The company will respond to the offer in a timely fashion, he said, noting the upcoming Thanksgiving holiday could delay the response to some degree.

However, the stock market responded Friday.

The company’s stock, which closed Thursday at $23.90 a share, spiked to _as high as $35 Friday before cooling off to close at $28.50, only 50 cents off its high for the past year. The increase of 19.25 percent came on volume of 229,162 shares, far surpassing the stock’s average daily volume of 3,000 shares.

On Thursday, Mayor Bernie Streeter and Ward 5 Alderman Brian McCarthy, chairman of the aldermanic Pennichuck Water Special Committee, announced the city was offering Pennichuck $121 million for all of the local water company’s assets.

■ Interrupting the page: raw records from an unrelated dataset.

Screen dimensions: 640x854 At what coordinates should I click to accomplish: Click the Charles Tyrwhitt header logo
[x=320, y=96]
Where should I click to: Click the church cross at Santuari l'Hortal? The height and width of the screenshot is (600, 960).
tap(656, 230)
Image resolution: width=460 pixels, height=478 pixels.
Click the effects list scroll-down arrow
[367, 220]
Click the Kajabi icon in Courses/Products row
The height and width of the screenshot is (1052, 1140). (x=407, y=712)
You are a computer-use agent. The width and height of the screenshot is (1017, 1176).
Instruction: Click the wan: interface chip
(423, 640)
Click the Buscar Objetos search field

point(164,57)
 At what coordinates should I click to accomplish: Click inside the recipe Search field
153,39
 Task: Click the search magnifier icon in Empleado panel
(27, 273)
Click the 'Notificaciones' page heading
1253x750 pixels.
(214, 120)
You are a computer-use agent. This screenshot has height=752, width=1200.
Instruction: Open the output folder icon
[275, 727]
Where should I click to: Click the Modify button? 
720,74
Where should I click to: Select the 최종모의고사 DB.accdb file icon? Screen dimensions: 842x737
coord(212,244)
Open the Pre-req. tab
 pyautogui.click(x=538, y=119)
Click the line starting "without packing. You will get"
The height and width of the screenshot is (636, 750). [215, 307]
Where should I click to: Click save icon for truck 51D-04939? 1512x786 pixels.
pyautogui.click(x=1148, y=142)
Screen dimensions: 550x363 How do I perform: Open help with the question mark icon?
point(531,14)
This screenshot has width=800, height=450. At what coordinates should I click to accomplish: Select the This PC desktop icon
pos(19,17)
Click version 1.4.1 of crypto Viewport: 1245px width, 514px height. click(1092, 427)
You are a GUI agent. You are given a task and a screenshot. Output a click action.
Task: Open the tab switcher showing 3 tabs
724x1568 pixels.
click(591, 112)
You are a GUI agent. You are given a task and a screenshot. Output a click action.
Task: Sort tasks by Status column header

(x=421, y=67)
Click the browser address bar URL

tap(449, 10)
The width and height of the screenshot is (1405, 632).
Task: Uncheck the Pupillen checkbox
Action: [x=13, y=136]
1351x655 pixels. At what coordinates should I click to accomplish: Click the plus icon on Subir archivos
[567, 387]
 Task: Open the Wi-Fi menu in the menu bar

Pennichuck Corp. is made up of three regulated subsidiaries, Pennichuck Water Works, Pennichuck East and the Pittsfield Aqueduct Co., as well as two unregulated companies – Southwood Development Corp., its real estate arm, and Pennichuck Service Corp.

Last year, Philadelphia Suburban Corp., one of the country’s largest water companies, offered to buy the local water company. The companies called off the merger weeks after residents voted overwhelmingly in January in favor of the city proceeding with a public acquisition.

Streeter and McCarthy said talks between the city and the company to finish what the referendum started did not move forward, despite a series of negotiation sessions during the summer.

The city’s offer to convert the investor-owned company into a public water utility was structured to include $106 million for the company’s assets – which matches the deal reached between Pennichuck and Philadelphia Suburban – and $15 million to cover shareholders’ tax liabilities.

Correll said he would discuss the offer with the company’s board of directors.

“I have certainly kept the board of directors informed,” he said.

Asked to compare the city’s offer to the one from Philadelphia Suburban, Correll said he would not comment on the negotiations.

“I committed to the city over three months ago I would maintain confidentiality of our discussions,” he said. “I intend to uphold that agreement.”

But he said the tax liabilities faced by the shareholders in a municipal takeover are different than they would have been in a merger with Philadelphia Suburban.

“That certainly is one of the significant differences,” he said.

Streeter said the city’s offer was an effort to overcome the tax hurdle.

City leaders knew the value of the company by what Philadelphia Suburban offered, so the remaining goal was to take care of the tax liabilities with an additional $15 million, he said.

Pennichuck issued a press release Friday that stated if the offer was not accepted, the city would try to take the company’s water utility assets through an eminent domain proceeding in front of the state Public Utilities Commission.

Debra Coy, a water research analyst with Charles Schwab Capital Markets in Washington, said the spike in Pennichuck’s stock price reflects the market’s first reaction to the city’s offer.

Coy said when Philadelphia Suburban offered to purchase the company, Pennichuck stock traded at around $28 per share, close to where it closed Friday. That indicates the market perceives the $28 to $29 range as a fair value for Pennichuck stock, she said.

Many trading companies scrambled to understand what the purchase offer meant.

Andy Glasheen of Chicago-based Augusta Capital Management, which trades in Pennichuck stock, said the structure of the city’s offer is the only way to determine if it would be good for stockholders.

If the cash for the tax liabilities is divided among shareholders, it would appear to boost the stock price to a very favorable rate, he said. He said the company should continue to negotiate in good faith with City Hall.

“I have absolutely no idea why (the board) wouldn’t jump at it,” he said.